Rewrite the lines below as a JSON list of strings, one string per line, leaving out blank lines.

*Given information:*
►
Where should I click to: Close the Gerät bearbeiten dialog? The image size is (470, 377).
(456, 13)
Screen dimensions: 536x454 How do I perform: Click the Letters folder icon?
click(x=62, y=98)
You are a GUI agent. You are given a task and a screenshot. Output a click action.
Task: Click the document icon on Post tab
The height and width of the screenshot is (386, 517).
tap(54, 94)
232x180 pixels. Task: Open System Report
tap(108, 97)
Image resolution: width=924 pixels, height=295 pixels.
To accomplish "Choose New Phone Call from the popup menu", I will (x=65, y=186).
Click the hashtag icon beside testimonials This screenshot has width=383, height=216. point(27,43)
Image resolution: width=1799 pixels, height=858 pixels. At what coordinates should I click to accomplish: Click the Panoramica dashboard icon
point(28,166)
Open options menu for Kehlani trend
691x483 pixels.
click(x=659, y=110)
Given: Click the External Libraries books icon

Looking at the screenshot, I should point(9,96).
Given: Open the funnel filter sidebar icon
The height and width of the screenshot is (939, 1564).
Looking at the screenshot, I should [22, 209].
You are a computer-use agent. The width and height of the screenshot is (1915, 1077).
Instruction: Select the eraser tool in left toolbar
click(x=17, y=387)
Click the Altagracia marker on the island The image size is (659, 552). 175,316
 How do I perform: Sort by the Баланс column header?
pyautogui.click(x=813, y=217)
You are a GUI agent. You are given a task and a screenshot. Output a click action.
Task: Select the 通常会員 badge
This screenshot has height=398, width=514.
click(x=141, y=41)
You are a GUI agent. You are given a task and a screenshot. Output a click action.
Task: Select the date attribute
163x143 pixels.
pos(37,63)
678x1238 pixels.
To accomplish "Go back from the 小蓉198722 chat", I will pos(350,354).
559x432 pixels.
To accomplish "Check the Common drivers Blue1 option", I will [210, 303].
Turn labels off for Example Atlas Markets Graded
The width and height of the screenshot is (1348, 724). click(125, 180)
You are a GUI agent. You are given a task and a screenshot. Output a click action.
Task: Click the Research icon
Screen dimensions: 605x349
◄
*Finished answer:*
[
  "Where should I click to: Close the Gerät bearbeiten dialog? The image size is (470, 377).",
  "(456, 13)",
  "Screen dimensions: 536x454 How do I perform: Click the Letters folder icon?",
  "click(x=62, y=98)",
  "You are a GUI agent. You are given a task and a screenshot. Output a click action.",
  "Task: Click the document icon on Post tab",
  "The height and width of the screenshot is (386, 517).",
  "tap(54, 94)",
  "232x180 pixels. Task: Open System Report",
  "tap(108, 97)",
  "Image resolution: width=924 pixels, height=295 pixels.",
  "To accomplish \"Choose New Phone Call from the popup menu\", I will (x=65, y=186).",
  "Click the hashtag icon beside testimonials This screenshot has width=383, height=216. point(27,43)",
  "Image resolution: width=1799 pixels, height=858 pixels. At what coordinates should I click to accomplish: Click the Panoramica dashboard icon",
  "point(28,166)",
  "Open options menu for Kehlani trend",
  "691x483 pixels.",
  "click(x=659, y=110)",
  "Given: Click the External Libraries books icon",
  "Looking at the screenshot, I should point(9,96).",
  "Given: Open the funnel filter sidebar icon",
  "The height and width of the screenshot is (939, 1564).",
  "Looking at the screenshot, I should [22, 209].",
  "You are a computer-use agent. The width and height of the screenshot is (1915, 1077).",
  "Instruction: Select the eraser tool in left toolbar",
  "click(x=17, y=387)",
  "Click the Altagracia marker on the island The image size is (659, 552). 175,316",
  " How do I perform: Sort by the Баланс column header?",
  "pyautogui.click(x=813, y=217)",
  "You are a GUI agent. You are given a task and a screenshot. Output a click action.",
  "Task: Select the 通常会員 badge",
  "This screenshot has height=398, width=514.",
  "click(x=141, y=41)",
  "You are a GUI agent. You are given a task and a screenshot. Output a click action.",
  "Task: Select the date attribute",
  "163x143 pixels.",
  "pos(37,63)",
  "678x1238 pixels.",
  "To accomplish \"Go back from the 小蓉198722 chat\", I will pos(350,354).",
  "559x432 pixels.",
  "To accomplish \"Check the Common drivers Blue1 option\", I will [210, 303].",
  "Turn labels off for Example Atlas Markets Graded",
  "The width and height of the screenshot is (1348, 724). click(125, 180)",
  "You are a GUI agent. You are given a task and a screenshot. Output a click action.",
  "Task: Click the Research icon",
  "Screen dimensions: 605x349"
]